At the informal Council meeting on Monday, May 10, Jeff Baker, counsel to the Council, offered this advice regarding the resolution to accept $100,000 from the Galvan Foundation to study the feasibility of moving City Hall to 400 State Street and the resolution to issue bonds for alterations to 520 Warren Street to achieve ADA compliance: "Get both introduced and then decide which to proceed with." Last night, Council president Tom DePietro told the Council, "We don't have to choose between the two resolutions." Peter Bujanow, commissioner for public works, elaborated, saying that improvements to 520 Warren Street "would enhance the value if the building should go for sale in the future." DePietro added, "Doing both projects will make the DOJ [Department of Justice] happy." The City of Hudson has a settlement agreement with the Department of Justice over its ADA compliance shortcomings.
The Council first voted on the bond resolution, which was unanimously approved. One of the most troubling things about the proposed improvements to 520 Warren Street are the alterations to the facade of the building.
When the proposed alterations were presented to the Historic Preservation Commission in November 2020, it was explained that the marble steps of the building will be removed, and the doorway will be dropped down to street level. Once inside the door, visitors can either climb of set of stairs to the lobby of the building or use a lift, which will be located just to the right of the door. It's debatable if altering the facade of the building in this manner will enhance its value or not.

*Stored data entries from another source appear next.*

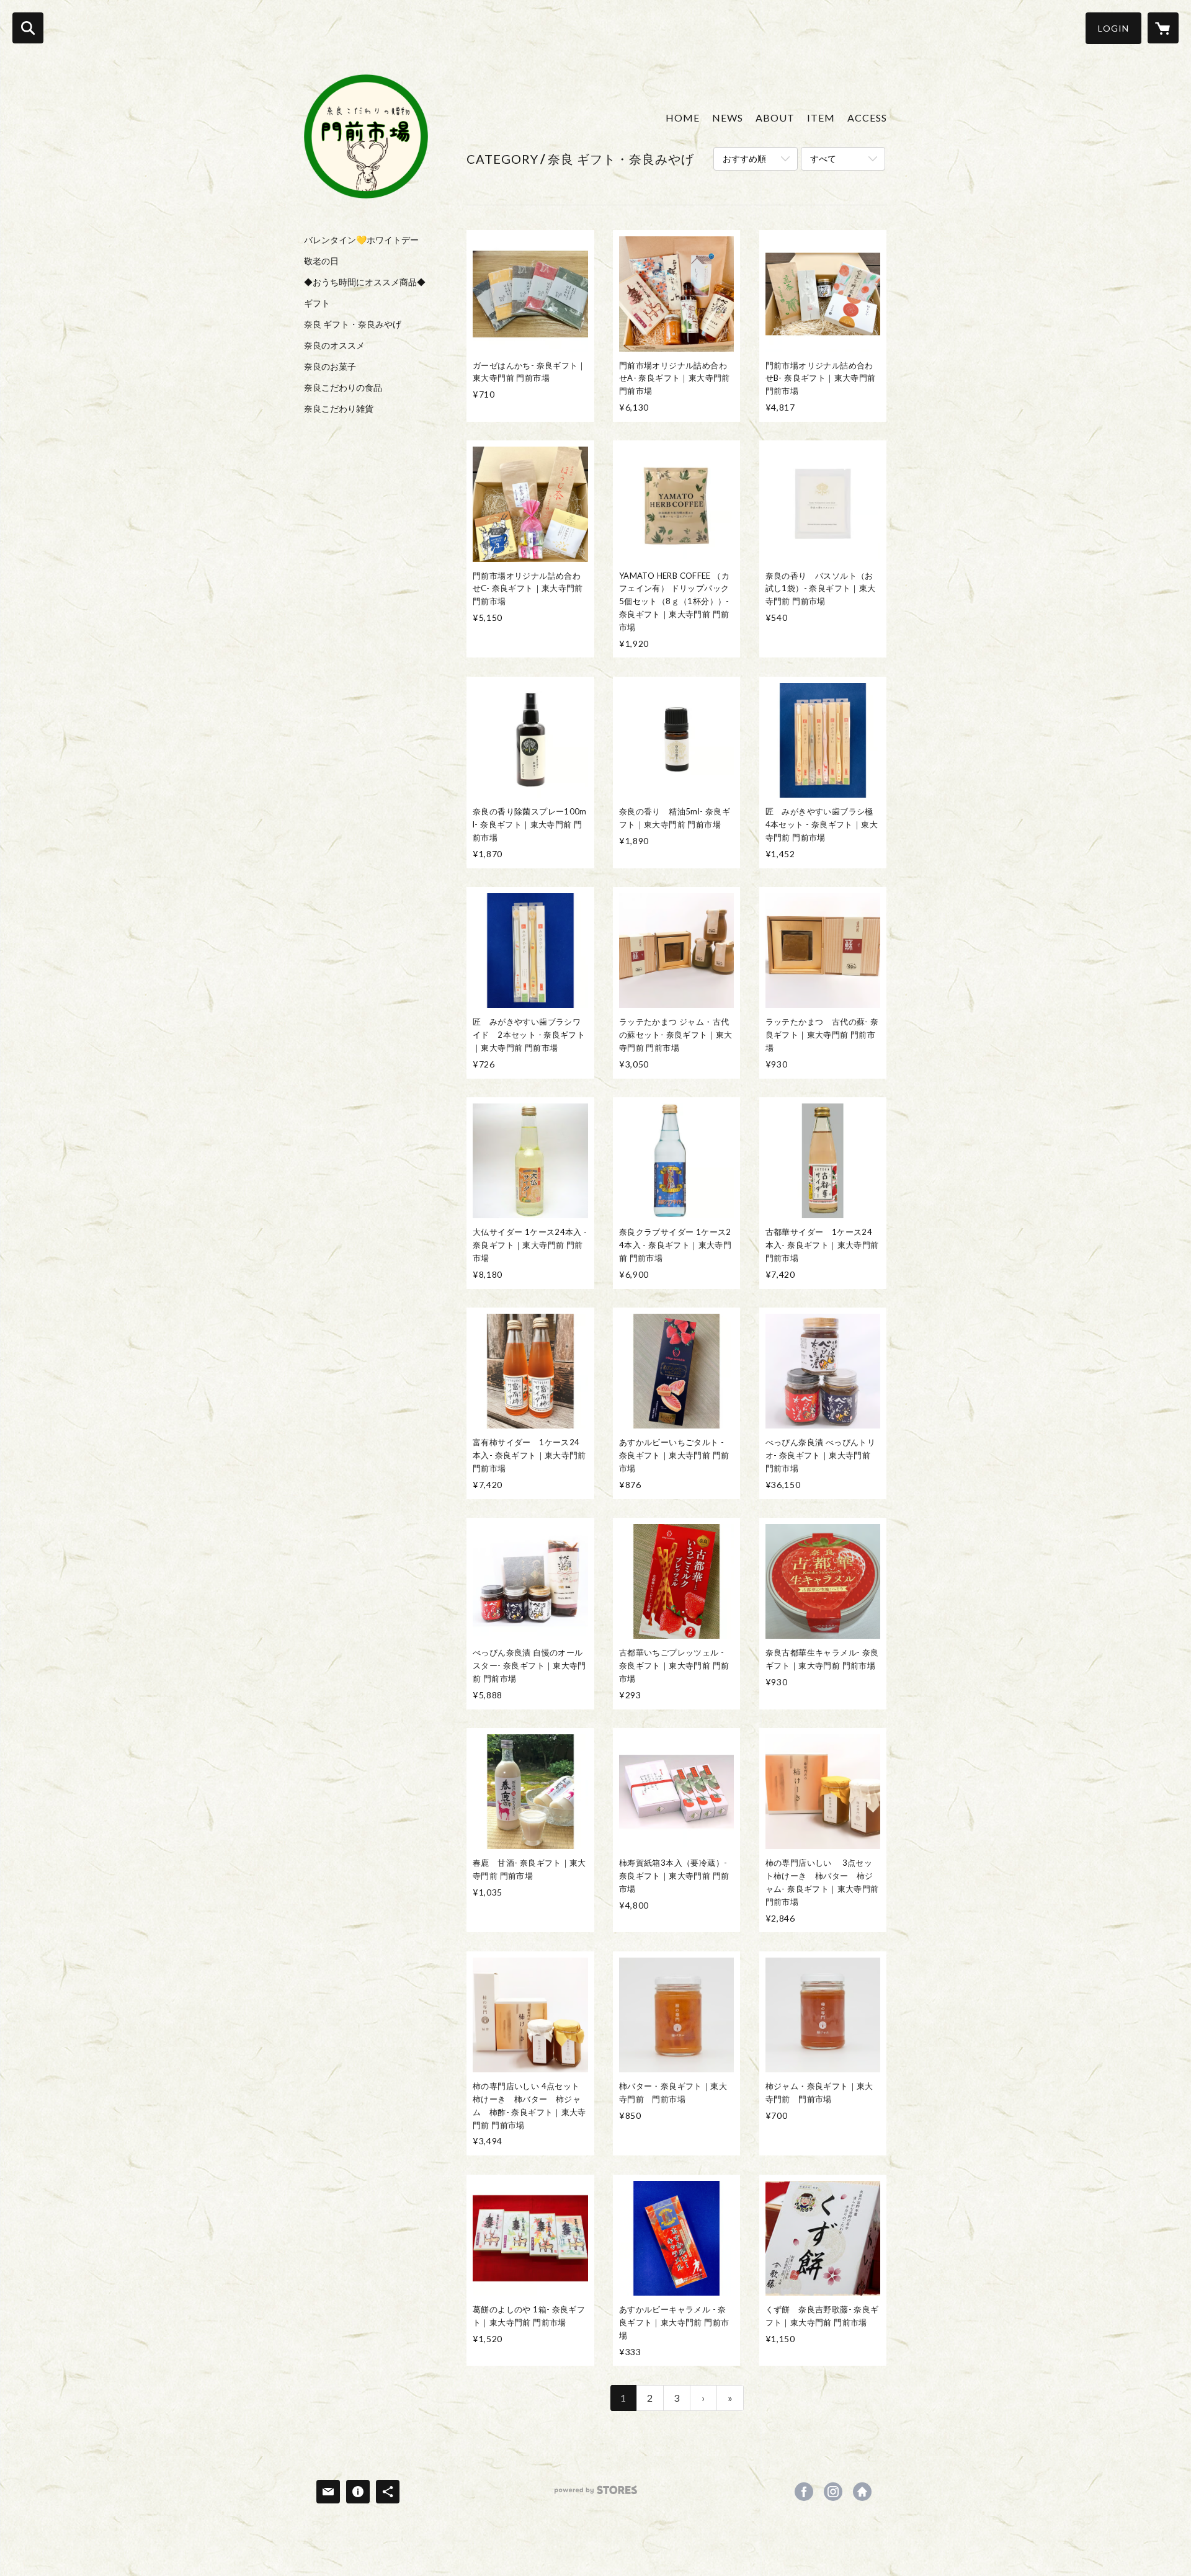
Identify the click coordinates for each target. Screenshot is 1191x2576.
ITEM (821, 117)
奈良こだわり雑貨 (338, 408)
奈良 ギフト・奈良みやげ (352, 324)
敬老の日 (321, 261)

The vote on accepting the $100,000 from the Galvan Foundation for a feasibility study on relocating City Hall to 400 State Street was not unanimous, but the resolution was passed. Six Council members voted in favor (Tiffany Garriga, Eileen Halloran, Jane Trombley, Malachi Walker, Rebecca Wolff, and DePietro), and four voted against (Dominic Merante, Shershah Mizan, John Rosenthal, and Dewan Sarowar). In casting his vote, Rosenthal said, "No, no, and no!" Calvin Lewis, who is employed by the Galvan Foundation, recused himself from the vote.
Tiffany Garriga (Second Ward) groused, "People complain about gravel trucks, but we take a donation from Colarusso. I want to know why it's a problem to accept money from Galvan." She alleged that John Rosenthal (Fourth Ward) "is against everything Galvan."
DePietro expressed frustration, saying, "This is another vote that we're trying to turn back," and Rosenthal responded, "I think there's a lack of leadership here." Before Trombley's issue was resolved, Garriga made a motion to adjourn the meeting, and DePietro called for a roll call vote on adjournment. Eight members voted in favor of adjournment (Garriga, Halloran, Lewis, Sarowar, Walker, Wolff, and DePietro), and three voted against (Merante, Rosenthal, and Trombley). The meeting, which started at 7:00 p.m., was adjourned at 9:34 p.m.